- **Work instructions**:
Each entry must be duplicated precisely, with nothing left out.

- **The records**:
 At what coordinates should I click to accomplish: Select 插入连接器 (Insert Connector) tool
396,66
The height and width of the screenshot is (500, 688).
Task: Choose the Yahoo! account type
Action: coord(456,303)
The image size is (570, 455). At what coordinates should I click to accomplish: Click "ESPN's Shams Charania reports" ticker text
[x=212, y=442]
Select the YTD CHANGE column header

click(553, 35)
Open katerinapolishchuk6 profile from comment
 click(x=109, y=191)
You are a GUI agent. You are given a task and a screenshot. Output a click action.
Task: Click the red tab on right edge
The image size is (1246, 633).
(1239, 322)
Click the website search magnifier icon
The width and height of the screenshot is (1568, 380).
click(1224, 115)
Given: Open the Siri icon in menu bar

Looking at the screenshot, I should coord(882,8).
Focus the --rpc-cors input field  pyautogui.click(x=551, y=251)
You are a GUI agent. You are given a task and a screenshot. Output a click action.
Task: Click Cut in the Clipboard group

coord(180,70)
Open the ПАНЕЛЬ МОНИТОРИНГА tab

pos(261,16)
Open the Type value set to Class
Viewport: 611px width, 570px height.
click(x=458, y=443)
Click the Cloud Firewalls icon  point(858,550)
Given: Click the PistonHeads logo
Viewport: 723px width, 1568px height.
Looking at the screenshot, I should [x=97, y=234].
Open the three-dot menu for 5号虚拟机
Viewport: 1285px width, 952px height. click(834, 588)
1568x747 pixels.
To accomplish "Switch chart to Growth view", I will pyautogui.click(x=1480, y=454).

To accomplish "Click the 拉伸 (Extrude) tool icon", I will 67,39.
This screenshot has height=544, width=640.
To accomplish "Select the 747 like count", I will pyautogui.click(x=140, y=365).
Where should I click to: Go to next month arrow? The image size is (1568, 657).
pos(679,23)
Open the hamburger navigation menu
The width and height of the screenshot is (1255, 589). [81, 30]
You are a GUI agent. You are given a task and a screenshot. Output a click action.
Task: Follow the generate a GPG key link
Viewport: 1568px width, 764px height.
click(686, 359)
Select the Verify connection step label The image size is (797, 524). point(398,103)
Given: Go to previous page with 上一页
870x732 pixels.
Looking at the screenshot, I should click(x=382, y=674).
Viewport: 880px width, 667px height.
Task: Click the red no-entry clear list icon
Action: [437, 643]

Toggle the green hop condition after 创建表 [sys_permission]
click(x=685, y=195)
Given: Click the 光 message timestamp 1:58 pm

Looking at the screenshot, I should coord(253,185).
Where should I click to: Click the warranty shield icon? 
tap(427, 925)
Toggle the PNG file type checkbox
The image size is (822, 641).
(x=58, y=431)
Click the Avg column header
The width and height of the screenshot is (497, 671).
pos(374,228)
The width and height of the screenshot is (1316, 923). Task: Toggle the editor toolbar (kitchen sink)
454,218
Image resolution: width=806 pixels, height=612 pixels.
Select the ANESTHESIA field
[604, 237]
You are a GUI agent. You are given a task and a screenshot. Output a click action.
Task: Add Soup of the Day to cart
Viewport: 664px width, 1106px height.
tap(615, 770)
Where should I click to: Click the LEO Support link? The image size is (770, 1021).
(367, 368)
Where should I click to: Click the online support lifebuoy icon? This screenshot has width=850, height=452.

- **Answer section**:
 At what coordinates should I click to accomplish: Select 插入连接器 (Insert Connector) tool
396,66
The height and width of the screenshot is (500, 688).
Task: Choose the Yahoo! account type
Action: coord(456,303)
The image size is (570, 455). At what coordinates should I click to accomplish: Click "ESPN's Shams Charania reports" ticker text
[x=212, y=442]
Select the YTD CHANGE column header

click(553, 35)
Open katerinapolishchuk6 profile from comment
 click(x=109, y=191)
You are a GUI agent. You are given a task and a screenshot. Output a click action.
Task: Click the red tab on right edge
The image size is (1246, 633).
(1239, 322)
Click the website search magnifier icon
The width and height of the screenshot is (1568, 380).
click(1224, 115)
Given: Open the Siri icon in menu bar

Looking at the screenshot, I should coord(882,8).
Focus the --rpc-cors input field  pyautogui.click(x=551, y=251)
You are a GUI agent. You are given a task and a screenshot. Output a click action.
Task: Click Cut in the Clipboard group

coord(180,70)
Open the ПАНЕЛЬ МОНИТОРИНГА tab

pos(261,16)
Open the Type value set to Class
Viewport: 611px width, 570px height.
click(x=458, y=443)
Click the Cloud Firewalls icon  point(858,550)
Given: Click the PistonHeads logo
Viewport: 723px width, 1568px height.
Looking at the screenshot, I should [x=97, y=234].
Open the three-dot menu for 5号虚拟机
Viewport: 1285px width, 952px height. click(834, 588)
1568x747 pixels.
To accomplish "Switch chart to Growth view", I will pyautogui.click(x=1480, y=454).

To accomplish "Click the 拉伸 (Extrude) tool icon", I will 67,39.
This screenshot has height=544, width=640.
To accomplish "Select the 747 like count", I will pyautogui.click(x=140, y=365).
Where should I click to: Go to next month arrow? The image size is (1568, 657).
pos(679,23)
Open the hamburger navigation menu
The width and height of the screenshot is (1255, 589). [81, 30]
You are a GUI agent. You are given a task and a screenshot. Output a click action.
Task: Follow the generate a GPG key link
Viewport: 1568px width, 764px height.
click(686, 359)
Select the Verify connection step label The image size is (797, 524). point(398,103)
Given: Go to previous page with 上一页
870x732 pixels.
Looking at the screenshot, I should click(x=382, y=674).
Viewport: 880px width, 667px height.
Task: Click the red no-entry clear list icon
Action: [437, 643]

Toggle the green hop condition after 创建表 [sys_permission]
click(x=685, y=195)
Given: Click the 光 message timestamp 1:58 pm

Looking at the screenshot, I should coord(253,185).
Where should I click to: Click the warranty shield icon? 
tap(427, 925)
Toggle the PNG file type checkbox
The image size is (822, 641).
(x=58, y=431)
Click the Avg column header
The width and height of the screenshot is (497, 671).
pos(374,228)
The width and height of the screenshot is (1316, 923). Task: Toggle the editor toolbar (kitchen sink)
454,218
Image resolution: width=806 pixels, height=612 pixels.
Select the ANESTHESIA field
[604, 237]
You are a GUI agent. You are given a task and a screenshot. Output a click action.
Task: Add Soup of the Day to cart
Viewport: 664px width, 1106px height.
tap(615, 770)
Where should I click to: Click the LEO Support link? The image size is (770, 1021).
(367, 368)
Where should I click to: Click the online support lifebuoy icon? This screenshot has width=850, height=452.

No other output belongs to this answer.